DESCRIPTION OF THE TASK: Report each line of the entries that includes "card" by copying it.
=== LISTED RECORDS ===
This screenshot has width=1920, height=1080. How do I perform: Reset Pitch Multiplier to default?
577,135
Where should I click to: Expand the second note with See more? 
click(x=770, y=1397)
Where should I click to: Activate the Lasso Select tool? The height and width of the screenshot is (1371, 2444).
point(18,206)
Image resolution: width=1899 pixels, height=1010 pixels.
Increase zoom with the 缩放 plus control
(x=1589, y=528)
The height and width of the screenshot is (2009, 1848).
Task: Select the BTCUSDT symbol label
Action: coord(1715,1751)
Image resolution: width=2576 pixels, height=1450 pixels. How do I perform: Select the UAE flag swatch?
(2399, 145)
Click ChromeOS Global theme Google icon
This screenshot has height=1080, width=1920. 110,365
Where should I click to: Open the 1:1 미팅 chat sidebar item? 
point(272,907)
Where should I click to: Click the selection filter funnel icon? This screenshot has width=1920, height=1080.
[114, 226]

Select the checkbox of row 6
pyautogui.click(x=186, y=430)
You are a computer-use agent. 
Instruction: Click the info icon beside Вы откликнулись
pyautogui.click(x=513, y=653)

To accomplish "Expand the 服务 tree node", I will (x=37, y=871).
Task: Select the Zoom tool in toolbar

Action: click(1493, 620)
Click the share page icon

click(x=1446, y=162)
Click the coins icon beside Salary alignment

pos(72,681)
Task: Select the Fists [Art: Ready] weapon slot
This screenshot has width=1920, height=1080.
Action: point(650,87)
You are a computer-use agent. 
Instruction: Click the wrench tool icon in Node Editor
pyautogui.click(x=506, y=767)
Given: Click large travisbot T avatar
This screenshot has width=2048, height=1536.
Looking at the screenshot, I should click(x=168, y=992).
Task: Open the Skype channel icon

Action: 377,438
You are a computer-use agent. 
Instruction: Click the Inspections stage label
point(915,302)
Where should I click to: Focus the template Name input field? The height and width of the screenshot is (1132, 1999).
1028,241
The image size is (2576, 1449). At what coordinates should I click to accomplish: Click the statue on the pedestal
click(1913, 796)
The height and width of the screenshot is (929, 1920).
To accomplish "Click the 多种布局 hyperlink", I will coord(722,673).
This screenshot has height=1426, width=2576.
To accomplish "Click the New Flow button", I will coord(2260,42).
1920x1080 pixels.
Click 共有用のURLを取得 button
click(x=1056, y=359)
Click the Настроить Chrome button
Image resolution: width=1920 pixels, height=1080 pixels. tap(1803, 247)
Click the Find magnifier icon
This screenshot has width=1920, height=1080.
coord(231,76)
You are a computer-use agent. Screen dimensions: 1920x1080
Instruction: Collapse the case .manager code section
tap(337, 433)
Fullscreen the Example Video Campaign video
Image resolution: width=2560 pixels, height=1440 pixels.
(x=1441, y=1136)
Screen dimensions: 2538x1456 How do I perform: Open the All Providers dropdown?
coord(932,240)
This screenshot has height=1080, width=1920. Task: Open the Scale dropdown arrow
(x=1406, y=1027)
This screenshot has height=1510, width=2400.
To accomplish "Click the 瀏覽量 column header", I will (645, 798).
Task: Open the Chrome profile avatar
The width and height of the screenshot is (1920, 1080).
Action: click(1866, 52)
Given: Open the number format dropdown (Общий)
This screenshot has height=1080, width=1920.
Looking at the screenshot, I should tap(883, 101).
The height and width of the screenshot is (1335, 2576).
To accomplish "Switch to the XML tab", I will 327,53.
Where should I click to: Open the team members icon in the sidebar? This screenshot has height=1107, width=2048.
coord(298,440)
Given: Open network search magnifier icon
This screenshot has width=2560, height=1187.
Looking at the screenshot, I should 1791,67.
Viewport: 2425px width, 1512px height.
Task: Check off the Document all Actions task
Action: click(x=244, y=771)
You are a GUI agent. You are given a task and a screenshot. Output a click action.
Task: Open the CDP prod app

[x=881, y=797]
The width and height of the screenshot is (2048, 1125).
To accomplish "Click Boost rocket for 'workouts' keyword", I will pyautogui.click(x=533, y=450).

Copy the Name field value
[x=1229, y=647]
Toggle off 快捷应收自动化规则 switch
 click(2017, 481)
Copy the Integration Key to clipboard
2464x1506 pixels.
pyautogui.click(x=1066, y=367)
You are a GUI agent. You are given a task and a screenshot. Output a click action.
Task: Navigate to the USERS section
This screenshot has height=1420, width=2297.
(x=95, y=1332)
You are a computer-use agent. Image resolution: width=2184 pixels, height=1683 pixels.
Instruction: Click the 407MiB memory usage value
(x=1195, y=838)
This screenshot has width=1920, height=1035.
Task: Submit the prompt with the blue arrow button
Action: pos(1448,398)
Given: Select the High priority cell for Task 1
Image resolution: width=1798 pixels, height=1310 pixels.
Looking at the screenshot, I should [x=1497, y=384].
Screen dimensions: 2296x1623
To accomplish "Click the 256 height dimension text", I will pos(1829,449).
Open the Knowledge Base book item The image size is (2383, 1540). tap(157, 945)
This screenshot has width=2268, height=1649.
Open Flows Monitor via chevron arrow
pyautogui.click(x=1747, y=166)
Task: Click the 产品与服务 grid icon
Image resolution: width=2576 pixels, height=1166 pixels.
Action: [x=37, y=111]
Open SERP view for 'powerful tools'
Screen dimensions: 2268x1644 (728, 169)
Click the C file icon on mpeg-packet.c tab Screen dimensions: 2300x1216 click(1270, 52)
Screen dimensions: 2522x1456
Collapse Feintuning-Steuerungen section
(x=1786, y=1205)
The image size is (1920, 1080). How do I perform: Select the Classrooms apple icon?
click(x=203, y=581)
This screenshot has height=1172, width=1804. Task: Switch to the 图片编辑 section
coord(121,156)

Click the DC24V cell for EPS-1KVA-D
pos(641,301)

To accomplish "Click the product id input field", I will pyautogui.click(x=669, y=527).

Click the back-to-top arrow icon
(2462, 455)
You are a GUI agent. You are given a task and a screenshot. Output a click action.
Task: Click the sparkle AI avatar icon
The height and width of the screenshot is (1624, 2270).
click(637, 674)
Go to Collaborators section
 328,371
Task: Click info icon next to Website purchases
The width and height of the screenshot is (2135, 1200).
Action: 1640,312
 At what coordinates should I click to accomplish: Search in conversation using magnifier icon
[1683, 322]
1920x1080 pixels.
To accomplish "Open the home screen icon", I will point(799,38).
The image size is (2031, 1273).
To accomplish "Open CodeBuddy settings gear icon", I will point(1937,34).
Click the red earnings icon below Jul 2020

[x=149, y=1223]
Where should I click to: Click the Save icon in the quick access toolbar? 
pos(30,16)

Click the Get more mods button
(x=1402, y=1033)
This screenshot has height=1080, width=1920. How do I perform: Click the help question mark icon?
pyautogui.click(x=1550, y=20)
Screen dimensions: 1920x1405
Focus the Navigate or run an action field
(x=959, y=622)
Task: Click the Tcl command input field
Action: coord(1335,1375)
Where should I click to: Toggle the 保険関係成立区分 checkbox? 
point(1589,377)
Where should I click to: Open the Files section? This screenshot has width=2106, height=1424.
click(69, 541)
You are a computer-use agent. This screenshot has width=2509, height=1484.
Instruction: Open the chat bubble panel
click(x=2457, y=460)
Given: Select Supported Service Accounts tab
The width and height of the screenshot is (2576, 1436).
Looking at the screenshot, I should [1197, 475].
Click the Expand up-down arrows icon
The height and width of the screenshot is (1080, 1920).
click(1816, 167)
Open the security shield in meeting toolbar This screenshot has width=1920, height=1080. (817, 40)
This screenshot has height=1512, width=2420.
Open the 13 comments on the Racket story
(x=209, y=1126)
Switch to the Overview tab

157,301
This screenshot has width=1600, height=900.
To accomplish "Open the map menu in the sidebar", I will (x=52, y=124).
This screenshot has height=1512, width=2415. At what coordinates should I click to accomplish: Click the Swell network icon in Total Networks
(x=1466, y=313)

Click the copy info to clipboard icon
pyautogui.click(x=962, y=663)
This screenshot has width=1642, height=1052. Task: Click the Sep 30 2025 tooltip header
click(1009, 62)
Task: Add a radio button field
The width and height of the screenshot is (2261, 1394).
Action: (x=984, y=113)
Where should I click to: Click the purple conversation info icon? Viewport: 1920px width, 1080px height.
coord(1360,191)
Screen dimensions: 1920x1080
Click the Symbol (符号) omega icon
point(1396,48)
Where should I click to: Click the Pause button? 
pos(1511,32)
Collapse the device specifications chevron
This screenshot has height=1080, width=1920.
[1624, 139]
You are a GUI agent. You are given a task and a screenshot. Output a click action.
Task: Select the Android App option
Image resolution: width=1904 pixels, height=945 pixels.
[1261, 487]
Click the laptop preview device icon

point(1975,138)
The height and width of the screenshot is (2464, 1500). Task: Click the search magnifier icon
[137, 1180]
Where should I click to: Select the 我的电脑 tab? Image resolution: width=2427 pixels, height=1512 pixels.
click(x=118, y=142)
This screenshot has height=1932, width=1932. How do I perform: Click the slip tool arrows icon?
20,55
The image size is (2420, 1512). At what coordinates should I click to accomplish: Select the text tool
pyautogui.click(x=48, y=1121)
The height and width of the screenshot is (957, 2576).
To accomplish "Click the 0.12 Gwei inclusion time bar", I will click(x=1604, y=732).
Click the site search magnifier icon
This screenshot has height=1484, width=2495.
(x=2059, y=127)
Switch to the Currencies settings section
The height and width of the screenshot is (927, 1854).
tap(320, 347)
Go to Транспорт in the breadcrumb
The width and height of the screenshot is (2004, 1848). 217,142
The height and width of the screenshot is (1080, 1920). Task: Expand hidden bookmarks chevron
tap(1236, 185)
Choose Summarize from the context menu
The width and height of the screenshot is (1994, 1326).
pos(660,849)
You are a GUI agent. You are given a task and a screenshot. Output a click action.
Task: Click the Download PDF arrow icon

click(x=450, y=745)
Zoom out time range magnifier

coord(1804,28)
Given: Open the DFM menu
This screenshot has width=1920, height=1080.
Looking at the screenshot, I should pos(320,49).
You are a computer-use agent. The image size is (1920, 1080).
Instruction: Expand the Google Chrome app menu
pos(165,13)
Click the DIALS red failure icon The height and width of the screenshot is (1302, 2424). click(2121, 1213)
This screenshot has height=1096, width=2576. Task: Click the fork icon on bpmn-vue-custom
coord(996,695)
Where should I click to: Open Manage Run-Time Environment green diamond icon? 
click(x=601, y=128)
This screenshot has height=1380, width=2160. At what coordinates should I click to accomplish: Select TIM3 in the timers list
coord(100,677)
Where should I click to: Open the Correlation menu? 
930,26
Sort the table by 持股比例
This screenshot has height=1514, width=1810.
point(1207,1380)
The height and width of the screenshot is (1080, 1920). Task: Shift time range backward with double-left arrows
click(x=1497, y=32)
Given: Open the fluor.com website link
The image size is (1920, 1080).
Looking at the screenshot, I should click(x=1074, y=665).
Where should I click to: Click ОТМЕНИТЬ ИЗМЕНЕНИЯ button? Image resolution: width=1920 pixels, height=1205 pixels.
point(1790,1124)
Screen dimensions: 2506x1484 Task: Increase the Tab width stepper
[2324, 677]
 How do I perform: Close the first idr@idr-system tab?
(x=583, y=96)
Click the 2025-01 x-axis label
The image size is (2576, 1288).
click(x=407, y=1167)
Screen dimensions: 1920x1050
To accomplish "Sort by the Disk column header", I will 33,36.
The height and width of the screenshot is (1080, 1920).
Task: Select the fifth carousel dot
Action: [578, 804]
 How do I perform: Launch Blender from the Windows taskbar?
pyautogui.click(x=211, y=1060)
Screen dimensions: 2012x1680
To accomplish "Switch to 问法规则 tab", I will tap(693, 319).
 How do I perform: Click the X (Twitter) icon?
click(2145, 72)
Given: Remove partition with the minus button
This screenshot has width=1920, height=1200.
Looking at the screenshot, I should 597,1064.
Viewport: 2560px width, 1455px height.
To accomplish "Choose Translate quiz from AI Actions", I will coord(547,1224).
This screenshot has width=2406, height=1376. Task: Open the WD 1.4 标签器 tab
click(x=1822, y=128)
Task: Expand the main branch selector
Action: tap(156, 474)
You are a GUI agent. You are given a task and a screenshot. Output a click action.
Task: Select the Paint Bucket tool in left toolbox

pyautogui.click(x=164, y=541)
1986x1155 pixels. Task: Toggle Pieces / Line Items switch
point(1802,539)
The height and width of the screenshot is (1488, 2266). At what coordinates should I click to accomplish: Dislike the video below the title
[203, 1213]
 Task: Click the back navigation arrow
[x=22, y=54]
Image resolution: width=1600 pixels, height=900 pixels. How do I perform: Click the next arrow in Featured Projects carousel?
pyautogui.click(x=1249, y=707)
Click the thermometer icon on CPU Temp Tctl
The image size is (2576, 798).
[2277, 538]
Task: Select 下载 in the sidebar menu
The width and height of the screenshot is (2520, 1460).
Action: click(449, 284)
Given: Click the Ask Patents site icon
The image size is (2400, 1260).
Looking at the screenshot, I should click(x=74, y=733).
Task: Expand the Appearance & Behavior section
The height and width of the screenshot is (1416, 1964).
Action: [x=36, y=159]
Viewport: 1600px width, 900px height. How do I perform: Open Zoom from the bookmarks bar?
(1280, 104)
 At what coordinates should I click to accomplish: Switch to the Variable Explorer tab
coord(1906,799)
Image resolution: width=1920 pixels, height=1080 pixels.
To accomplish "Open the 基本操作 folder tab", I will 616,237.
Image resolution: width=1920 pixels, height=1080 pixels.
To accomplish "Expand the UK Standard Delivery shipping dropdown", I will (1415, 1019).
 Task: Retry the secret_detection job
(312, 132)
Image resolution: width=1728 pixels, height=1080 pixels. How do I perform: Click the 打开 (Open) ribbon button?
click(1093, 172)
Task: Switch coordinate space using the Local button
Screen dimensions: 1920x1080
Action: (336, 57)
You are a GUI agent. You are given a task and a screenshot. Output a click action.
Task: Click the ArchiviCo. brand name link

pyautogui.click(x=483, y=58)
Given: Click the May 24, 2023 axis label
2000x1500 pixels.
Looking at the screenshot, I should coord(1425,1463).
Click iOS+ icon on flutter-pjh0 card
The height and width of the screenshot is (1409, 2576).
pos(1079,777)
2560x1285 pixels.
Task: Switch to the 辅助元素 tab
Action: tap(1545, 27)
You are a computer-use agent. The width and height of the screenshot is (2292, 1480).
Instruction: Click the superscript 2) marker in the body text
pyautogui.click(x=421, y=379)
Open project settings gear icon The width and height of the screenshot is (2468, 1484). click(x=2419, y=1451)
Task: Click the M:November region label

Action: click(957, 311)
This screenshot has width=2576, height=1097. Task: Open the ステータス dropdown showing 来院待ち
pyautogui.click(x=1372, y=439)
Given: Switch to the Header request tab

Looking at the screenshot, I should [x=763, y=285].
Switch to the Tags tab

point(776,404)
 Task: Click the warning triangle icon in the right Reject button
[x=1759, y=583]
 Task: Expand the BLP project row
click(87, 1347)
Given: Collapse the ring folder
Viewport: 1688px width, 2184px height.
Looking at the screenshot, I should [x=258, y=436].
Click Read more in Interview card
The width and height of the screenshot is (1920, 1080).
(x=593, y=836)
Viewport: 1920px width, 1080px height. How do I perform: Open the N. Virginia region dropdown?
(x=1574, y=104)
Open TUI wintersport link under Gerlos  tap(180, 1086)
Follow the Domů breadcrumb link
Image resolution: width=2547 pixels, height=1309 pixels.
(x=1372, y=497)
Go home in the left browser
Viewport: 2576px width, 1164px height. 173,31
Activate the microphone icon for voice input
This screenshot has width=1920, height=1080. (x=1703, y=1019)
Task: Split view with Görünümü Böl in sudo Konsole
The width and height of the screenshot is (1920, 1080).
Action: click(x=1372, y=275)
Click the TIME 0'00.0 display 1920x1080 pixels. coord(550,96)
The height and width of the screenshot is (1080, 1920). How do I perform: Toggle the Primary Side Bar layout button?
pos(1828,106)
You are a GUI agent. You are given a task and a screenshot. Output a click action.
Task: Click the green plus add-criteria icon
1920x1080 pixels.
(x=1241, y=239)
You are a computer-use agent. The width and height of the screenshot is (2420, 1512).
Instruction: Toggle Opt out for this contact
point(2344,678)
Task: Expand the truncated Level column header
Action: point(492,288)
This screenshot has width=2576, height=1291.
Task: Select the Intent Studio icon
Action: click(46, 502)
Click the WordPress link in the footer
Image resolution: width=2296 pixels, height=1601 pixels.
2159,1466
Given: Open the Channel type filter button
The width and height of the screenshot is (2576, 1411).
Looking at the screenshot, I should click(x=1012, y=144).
===
EXERCISE RESULT:
Click iOS+ icon on flutter-pjh0 card
Click Read more in Interview card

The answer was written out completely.